# Short problem:
In every one of the records below, replace "computer-use agent" with "desktop automation agent" and reproduce the lines with no other changes.

# Recorded information:
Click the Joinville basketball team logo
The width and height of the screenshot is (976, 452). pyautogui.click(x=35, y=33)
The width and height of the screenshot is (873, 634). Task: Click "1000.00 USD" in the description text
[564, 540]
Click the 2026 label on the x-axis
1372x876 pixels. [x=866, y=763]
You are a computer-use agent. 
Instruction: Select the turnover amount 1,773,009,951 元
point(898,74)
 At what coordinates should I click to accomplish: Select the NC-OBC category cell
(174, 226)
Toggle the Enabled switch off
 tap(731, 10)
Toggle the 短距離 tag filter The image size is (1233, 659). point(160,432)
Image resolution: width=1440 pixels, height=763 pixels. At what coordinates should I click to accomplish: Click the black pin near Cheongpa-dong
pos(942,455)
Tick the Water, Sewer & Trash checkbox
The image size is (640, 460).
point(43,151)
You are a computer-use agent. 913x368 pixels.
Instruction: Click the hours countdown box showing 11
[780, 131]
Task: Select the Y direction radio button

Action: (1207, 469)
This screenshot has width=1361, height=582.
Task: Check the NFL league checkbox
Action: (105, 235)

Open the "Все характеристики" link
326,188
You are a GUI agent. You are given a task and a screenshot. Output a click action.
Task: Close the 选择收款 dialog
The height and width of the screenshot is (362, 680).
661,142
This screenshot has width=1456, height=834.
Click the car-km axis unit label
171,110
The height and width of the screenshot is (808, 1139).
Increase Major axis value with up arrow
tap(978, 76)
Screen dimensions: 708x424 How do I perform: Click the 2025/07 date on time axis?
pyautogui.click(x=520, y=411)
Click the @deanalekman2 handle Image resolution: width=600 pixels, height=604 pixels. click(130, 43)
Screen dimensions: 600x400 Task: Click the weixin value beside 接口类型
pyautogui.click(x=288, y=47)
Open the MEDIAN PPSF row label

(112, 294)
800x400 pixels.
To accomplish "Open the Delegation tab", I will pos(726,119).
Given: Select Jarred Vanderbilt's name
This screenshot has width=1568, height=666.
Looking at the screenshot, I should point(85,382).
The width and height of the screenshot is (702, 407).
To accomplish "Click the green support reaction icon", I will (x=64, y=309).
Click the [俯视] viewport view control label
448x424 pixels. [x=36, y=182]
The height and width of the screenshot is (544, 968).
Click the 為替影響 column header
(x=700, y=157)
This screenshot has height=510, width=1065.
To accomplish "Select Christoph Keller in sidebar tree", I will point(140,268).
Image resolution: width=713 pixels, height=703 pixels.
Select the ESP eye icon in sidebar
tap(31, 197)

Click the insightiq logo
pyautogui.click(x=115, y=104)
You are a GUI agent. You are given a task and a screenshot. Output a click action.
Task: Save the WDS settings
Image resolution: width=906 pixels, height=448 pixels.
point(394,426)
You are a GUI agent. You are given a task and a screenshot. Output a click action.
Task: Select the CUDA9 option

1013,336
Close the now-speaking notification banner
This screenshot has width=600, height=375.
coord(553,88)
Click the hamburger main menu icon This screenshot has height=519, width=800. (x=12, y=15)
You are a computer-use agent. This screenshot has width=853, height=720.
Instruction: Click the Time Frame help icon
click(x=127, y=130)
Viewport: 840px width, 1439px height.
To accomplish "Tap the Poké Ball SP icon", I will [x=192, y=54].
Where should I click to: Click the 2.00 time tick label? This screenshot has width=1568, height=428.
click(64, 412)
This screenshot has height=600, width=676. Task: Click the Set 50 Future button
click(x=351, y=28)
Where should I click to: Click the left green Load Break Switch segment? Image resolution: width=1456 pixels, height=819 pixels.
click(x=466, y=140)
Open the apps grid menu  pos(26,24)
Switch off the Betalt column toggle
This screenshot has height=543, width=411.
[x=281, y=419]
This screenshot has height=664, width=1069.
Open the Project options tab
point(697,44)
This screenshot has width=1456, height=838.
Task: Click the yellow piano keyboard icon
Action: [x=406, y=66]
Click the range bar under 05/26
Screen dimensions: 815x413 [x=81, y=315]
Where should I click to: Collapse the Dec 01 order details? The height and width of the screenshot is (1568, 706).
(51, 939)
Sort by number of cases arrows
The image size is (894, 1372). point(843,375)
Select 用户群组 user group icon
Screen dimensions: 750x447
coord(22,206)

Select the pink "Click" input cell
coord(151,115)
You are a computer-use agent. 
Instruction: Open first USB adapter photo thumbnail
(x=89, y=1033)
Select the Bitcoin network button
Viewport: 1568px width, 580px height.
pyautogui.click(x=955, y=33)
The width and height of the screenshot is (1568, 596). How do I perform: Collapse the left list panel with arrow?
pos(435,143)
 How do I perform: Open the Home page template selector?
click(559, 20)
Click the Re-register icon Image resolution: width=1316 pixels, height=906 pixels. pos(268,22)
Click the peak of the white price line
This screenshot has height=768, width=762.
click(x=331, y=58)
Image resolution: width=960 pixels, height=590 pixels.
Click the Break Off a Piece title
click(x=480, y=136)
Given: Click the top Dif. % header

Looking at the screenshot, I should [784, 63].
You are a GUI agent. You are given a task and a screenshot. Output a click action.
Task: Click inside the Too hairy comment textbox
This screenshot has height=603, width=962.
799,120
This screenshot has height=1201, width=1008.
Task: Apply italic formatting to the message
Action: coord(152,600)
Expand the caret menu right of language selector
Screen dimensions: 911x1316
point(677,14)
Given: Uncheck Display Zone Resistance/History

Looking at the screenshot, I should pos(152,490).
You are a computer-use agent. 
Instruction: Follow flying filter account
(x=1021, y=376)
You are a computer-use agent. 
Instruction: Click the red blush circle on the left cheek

# Solution for this problem:
Click the Joinville basketball team logo
The width and height of the screenshot is (976, 452). pyautogui.click(x=35, y=33)
The width and height of the screenshot is (873, 634). Task: Click "1000.00 USD" in the description text
[564, 540]
Click the 2026 label on the x-axis
1372x876 pixels. [x=866, y=763]
You are a desktop automation agent. 
Instruction: Select the turnover amount 1,773,009,951 元
point(898,74)
 At what coordinates should I click to accomplish: Select the NC-OBC category cell
(174, 226)
Toggle the Enabled switch off
 tap(731, 10)
Toggle the 短距離 tag filter The image size is (1233, 659). point(160,432)
Image resolution: width=1440 pixels, height=763 pixels. At what coordinates should I click to accomplish: Click the black pin near Cheongpa-dong
pos(942,455)
Tick the Water, Sewer & Trash checkbox
The image size is (640, 460).
point(43,151)
You are a desktop automation agent. 913x368 pixels.
Instruction: Click the hours countdown box showing 11
[780, 131]
Task: Select the Y direction radio button

Action: (1207, 469)
This screenshot has width=1361, height=582.
Task: Check the NFL league checkbox
Action: (105, 235)

Open the "Все характеристики" link
326,188
You are a GUI agent. You are given a task and a screenshot. Output a click action.
Task: Close the 选择收款 dialog
The height and width of the screenshot is (362, 680).
661,142
This screenshot has width=1456, height=834.
Click the car-km axis unit label
171,110
The height and width of the screenshot is (808, 1139).
Increase Major axis value with up arrow
tap(978, 76)
Screen dimensions: 708x424 How do I perform: Click the 2025/07 date on time axis?
pyautogui.click(x=520, y=411)
Click the @deanalekman2 handle Image resolution: width=600 pixels, height=604 pixels. click(130, 43)
Screen dimensions: 600x400 Task: Click the weixin value beside 接口类型
pyautogui.click(x=288, y=47)
Open the MEDIAN PPSF row label

(112, 294)
800x400 pixels.
To accomplish "Open the Delegation tab", I will pos(726,119).
Given: Select Jarred Vanderbilt's name
This screenshot has width=1568, height=666.
Looking at the screenshot, I should point(85,382).
The width and height of the screenshot is (702, 407).
To accomplish "Click the green support reaction icon", I will (x=64, y=309).
Click the [俯视] viewport view control label
448x424 pixels. [x=36, y=182]
The height and width of the screenshot is (544, 968).
Click the 為替影響 column header
(x=700, y=157)
This screenshot has height=510, width=1065.
To accomplish "Select Christoph Keller in sidebar tree", I will point(140,268).
Image resolution: width=713 pixels, height=703 pixels.
Select the ESP eye icon in sidebar
tap(31, 197)

Click the insightiq logo
pyautogui.click(x=115, y=104)
You are a GUI agent. You are given a task and a screenshot. Output a click action.
Task: Save the WDS settings
Image resolution: width=906 pixels, height=448 pixels.
point(394,426)
You are a GUI agent. You are given a task and a screenshot. Output a click action.
Task: Select the CUDA9 option

1013,336
Close the now-speaking notification banner
This screenshot has width=600, height=375.
coord(553,88)
Click the hamburger main menu icon This screenshot has height=519, width=800. (x=12, y=15)
You are a desktop automation agent. This screenshot has width=853, height=720.
Instruction: Click the Time Frame help icon
click(x=127, y=130)
Viewport: 840px width, 1439px height.
To accomplish "Tap the Poké Ball SP icon", I will [x=192, y=54].
Where should I click to: Click the 2.00 time tick label? This screenshot has width=1568, height=428.
click(64, 412)
This screenshot has height=600, width=676. Task: Click the Set 50 Future button
click(x=351, y=28)
Where should I click to: Click the left green Load Break Switch segment? Image resolution: width=1456 pixels, height=819 pixels.
click(x=466, y=140)
Open the apps grid menu  pos(26,24)
Switch off the Betalt column toggle
This screenshot has height=543, width=411.
[x=281, y=419]
This screenshot has height=664, width=1069.
Open the Project options tab
point(697,44)
This screenshot has width=1456, height=838.
Task: Click the yellow piano keyboard icon
Action: [x=406, y=66]
Click the range bar under 05/26
Screen dimensions: 815x413 [x=81, y=315]
Where should I click to: Collapse the Dec 01 order details? The height and width of the screenshot is (1568, 706).
(51, 939)
Sort by number of cases arrows
The image size is (894, 1372). point(843,375)
Select 用户群组 user group icon
Screen dimensions: 750x447
coord(22,206)

Select the pink "Click" input cell
coord(151,115)
You are a desktop automation agent. 
Instruction: Open first USB adapter photo thumbnail
(x=89, y=1033)
Select the Bitcoin network button
Viewport: 1568px width, 580px height.
pyautogui.click(x=955, y=33)
The width and height of the screenshot is (1568, 596). How do I perform: Collapse the left list panel with arrow?
pos(435,143)
 How do I perform: Open the Home page template selector?
click(559, 20)
Click the Re-register icon Image resolution: width=1316 pixels, height=906 pixels. pos(268,22)
Click the peak of the white price line
This screenshot has height=768, width=762.
click(x=331, y=58)
Image resolution: width=960 pixels, height=590 pixels.
Click the Break Off a Piece title
click(x=480, y=136)
Given: Click the top Dif. % header

Looking at the screenshot, I should [784, 63].
You are a GUI agent. You are given a task and a screenshot. Output a click action.
Task: Click inside the Too hairy comment textbox
This screenshot has height=603, width=962.
799,120
This screenshot has height=1201, width=1008.
Task: Apply italic formatting to the message
Action: coord(152,600)
Expand the caret menu right of language selector
Screen dimensions: 911x1316
point(677,14)
Given: Uncheck Display Zone Resistance/History

Looking at the screenshot, I should pos(152,490).
You are a desktop automation agent. 
Instruction: Follow flying filter account
(x=1021, y=376)
You are a desktop automation agent. 
Instruction: Click the red blush circle on the left cheek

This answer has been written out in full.